The only aerial bombing by police ever carried out on US soil was on May 13, 1985, when a Philadelphia police helicopter dropped military grade explosives on the house run by a group of self-styled revolutionaries known as Move. This group, which claims to adhere to principles of non-violence was founded by John Africa in 1972, and was composed mostly, but not exclusively, of African-Americans. They rejected the norms of 20th century American society in their dress, grooming, diet and lifestyles, and had come in conflict with authorities on several occasions.[1]

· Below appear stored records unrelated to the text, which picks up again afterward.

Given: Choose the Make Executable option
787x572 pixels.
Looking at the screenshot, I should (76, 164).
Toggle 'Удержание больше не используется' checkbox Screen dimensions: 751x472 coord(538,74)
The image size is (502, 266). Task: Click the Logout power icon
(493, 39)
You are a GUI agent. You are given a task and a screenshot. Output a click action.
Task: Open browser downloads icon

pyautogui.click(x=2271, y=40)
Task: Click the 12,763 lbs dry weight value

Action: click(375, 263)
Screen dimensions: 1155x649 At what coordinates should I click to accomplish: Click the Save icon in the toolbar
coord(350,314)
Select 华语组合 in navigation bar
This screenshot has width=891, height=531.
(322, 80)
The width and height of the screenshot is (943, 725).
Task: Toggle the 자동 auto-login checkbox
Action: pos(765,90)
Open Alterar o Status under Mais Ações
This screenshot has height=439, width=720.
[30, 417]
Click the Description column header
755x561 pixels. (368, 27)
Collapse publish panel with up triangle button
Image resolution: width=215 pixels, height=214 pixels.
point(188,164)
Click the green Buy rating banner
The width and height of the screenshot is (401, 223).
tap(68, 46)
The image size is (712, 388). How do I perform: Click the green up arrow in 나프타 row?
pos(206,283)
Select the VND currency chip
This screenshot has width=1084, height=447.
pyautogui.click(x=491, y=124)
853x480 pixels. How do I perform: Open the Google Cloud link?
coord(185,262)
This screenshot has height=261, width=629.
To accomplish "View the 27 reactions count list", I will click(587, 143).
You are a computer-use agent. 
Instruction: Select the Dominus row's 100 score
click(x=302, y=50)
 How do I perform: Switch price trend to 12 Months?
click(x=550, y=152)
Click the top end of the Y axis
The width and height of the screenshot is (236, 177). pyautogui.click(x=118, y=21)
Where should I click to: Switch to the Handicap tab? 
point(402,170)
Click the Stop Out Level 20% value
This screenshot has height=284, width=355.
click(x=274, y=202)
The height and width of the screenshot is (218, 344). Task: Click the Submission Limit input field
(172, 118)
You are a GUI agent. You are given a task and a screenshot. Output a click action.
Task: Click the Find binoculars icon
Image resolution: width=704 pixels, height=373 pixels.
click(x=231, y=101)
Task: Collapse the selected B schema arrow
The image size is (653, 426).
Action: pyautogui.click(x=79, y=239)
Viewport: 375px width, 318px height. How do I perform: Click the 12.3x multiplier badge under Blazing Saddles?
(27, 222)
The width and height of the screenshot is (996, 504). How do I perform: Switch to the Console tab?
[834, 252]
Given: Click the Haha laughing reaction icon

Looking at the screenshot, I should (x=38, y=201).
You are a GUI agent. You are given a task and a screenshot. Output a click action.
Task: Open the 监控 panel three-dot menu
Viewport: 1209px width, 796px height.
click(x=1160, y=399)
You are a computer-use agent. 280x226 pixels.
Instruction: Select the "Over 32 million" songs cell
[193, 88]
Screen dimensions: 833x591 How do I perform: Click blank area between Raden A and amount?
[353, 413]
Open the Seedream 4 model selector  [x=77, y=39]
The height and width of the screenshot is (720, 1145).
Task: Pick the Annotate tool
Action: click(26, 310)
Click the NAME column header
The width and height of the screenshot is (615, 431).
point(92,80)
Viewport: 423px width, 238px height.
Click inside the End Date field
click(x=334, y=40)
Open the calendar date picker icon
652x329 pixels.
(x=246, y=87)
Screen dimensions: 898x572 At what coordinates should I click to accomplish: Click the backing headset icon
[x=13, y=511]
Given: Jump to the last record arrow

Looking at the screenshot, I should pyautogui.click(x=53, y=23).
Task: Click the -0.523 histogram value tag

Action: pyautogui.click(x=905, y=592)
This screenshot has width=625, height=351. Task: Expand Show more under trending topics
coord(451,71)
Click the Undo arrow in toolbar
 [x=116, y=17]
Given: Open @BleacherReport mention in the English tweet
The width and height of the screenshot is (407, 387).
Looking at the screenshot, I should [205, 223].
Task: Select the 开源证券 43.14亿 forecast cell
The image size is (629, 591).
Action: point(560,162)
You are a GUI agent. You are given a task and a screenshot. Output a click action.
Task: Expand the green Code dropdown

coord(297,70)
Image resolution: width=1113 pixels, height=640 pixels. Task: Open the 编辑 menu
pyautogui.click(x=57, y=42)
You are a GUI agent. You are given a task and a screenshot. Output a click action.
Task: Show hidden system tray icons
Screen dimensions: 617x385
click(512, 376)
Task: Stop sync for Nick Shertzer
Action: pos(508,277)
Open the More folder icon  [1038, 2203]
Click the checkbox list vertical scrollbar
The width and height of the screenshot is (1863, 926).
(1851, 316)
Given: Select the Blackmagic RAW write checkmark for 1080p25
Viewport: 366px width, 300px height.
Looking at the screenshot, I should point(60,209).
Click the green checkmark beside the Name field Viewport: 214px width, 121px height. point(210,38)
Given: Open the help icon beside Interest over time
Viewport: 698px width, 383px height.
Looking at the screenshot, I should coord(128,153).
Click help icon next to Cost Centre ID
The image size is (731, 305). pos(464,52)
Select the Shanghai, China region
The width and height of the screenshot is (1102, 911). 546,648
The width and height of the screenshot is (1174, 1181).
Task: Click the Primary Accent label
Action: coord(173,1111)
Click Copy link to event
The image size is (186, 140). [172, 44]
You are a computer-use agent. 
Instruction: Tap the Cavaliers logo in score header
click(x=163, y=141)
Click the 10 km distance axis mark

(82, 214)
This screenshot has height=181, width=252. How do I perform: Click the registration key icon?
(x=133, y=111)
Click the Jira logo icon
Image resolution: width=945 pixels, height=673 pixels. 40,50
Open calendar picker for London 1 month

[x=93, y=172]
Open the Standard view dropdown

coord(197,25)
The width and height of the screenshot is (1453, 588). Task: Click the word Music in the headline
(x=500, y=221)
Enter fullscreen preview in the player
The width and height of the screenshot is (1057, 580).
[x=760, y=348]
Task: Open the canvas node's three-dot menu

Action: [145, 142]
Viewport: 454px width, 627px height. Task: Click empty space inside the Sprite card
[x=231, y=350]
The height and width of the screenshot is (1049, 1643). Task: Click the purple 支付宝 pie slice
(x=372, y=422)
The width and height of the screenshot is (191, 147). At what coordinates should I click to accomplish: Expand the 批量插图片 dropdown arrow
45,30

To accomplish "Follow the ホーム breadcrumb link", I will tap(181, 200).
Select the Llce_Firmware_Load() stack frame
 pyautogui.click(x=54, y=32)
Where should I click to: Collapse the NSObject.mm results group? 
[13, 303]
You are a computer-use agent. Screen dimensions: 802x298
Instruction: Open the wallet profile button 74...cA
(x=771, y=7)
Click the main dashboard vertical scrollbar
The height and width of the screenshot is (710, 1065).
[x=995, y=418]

The 1985 bombing claimed the lives of five children and six adults including founder John Africa. Another adult named Ramona Africa, and a child named Birdie Africa were the only survivors of the assault. More than 250 people in the predominantly black middle class neighbourhood were left homeless after more than 60 other homes were destroyed as a result of the aerial bombing, and the fires that followed.[2]

This attack followed a previous assault on August 8, 1978. A police raid on the Move house, then located in the Philadelphia neighbourhood of Powelton village, resulted in the death of police officer James Ramp. The Courts held nine Move members responsible for the death and sentenced them to 30 to 100 years behind bars. [3]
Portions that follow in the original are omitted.